In Hernani and Astigarraga, less than ten kilometres from San Sebastian, there are over 100 cider houses. And in Astigarraga, is the highlyrecommended Cider Museum or Sagardoetxea.
The origin of the cider houses
Traditionally, the cider houses would offer allow buyers to taste cider from the different barrels, or kupelas, before choosing the one they liked best. To fend off the effects of drinking on an empty stomach, clients would bring along terracotta dishes containing some kind of prepared food, plus beef rib chops (txuleta) to barbecue at the cider house itself. Hence the origin of today’s txotx ritual and the cider house menu: salt cod in an omelette or fried with green peppers, and a charcoal-grilled beef rib chop, with Idiazabal cheese, quince jelly and walnuts for dessert; all washed down with the cider taken in on the numerous trips to the kupelas to the cry of txotx!
The apple and the cider process
Cider, or sagardoa in Basque, is made from fermented apple juice prepared in the traditional way, with no added sugar and no other carbonic gas than that produced in the process itself (i.e. no added gas). The result is a flavour somewhere between sweet and sour with an alcohol content of 4.5º+.
Proof exists to the effect that the Basques have been familiar with both apples and cider since time immemorial. However, cider-production had almost disappeared from all of the Basque regions, with the exception of Gipuzkoa, where the cider house phenomenon and drinking cider had gathered new strength in the 80s.

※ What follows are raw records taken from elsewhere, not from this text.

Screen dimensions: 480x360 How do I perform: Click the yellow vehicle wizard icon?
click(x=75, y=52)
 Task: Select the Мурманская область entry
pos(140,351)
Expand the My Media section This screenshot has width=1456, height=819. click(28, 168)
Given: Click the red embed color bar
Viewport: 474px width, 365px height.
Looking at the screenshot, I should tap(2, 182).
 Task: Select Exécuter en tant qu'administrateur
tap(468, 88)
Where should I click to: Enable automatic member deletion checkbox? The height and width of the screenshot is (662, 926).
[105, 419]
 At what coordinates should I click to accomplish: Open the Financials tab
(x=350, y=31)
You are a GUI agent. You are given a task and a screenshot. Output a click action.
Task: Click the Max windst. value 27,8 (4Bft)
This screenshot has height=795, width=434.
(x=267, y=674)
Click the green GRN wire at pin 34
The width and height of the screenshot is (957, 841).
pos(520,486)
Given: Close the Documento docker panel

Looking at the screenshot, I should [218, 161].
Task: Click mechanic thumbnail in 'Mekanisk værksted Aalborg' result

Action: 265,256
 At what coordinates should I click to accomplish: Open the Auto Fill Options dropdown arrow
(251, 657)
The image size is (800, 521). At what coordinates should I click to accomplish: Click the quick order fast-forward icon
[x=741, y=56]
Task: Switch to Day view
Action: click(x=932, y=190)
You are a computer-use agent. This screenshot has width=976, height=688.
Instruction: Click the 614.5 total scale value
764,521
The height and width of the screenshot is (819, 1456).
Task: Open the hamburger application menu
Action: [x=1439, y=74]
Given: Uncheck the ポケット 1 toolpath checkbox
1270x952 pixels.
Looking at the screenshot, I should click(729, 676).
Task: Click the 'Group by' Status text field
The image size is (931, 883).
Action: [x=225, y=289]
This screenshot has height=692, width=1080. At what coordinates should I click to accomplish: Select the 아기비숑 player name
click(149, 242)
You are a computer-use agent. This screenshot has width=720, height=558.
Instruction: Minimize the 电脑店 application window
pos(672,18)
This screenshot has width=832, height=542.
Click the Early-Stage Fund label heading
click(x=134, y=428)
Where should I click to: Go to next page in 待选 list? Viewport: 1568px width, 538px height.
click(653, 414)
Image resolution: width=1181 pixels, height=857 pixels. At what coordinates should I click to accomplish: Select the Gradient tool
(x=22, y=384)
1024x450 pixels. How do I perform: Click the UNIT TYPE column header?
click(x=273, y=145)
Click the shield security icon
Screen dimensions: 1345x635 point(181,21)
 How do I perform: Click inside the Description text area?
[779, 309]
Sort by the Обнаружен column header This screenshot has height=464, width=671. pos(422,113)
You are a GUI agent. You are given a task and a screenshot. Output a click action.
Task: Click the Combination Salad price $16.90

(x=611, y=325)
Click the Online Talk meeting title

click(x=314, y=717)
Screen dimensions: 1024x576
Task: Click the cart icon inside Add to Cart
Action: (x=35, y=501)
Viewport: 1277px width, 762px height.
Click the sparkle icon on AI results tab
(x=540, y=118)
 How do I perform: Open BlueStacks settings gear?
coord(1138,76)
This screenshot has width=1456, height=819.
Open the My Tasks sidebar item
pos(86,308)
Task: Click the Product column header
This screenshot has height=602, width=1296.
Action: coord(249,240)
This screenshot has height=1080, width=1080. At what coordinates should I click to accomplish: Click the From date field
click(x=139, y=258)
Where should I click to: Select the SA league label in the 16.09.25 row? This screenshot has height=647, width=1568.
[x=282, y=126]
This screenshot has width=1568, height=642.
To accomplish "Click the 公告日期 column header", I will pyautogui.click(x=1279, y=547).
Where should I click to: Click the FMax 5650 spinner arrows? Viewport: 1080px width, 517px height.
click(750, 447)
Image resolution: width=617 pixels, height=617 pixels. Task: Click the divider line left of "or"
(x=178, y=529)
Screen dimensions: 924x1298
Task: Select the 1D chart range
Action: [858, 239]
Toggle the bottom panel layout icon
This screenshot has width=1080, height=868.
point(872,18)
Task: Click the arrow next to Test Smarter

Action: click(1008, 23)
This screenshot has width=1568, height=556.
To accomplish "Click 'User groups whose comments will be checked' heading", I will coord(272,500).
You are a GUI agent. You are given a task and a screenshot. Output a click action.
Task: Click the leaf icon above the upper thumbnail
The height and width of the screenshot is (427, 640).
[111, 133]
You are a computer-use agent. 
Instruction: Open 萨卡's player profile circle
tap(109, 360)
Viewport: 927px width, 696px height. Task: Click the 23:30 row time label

Cider has been made (for centuries) in the local farmhouses for their own personal consumption. The first step is to collect the apples when they mature and drop off the trees. After washing and selection, the apples are crushed and the resulting paste is left to macerate for a time. The paste is then transferred to the press or tolare to extract the must, which is then poured into wooden barrels, or kupelas. After roughly 3 months’ fermentation, the cider is ready to drink.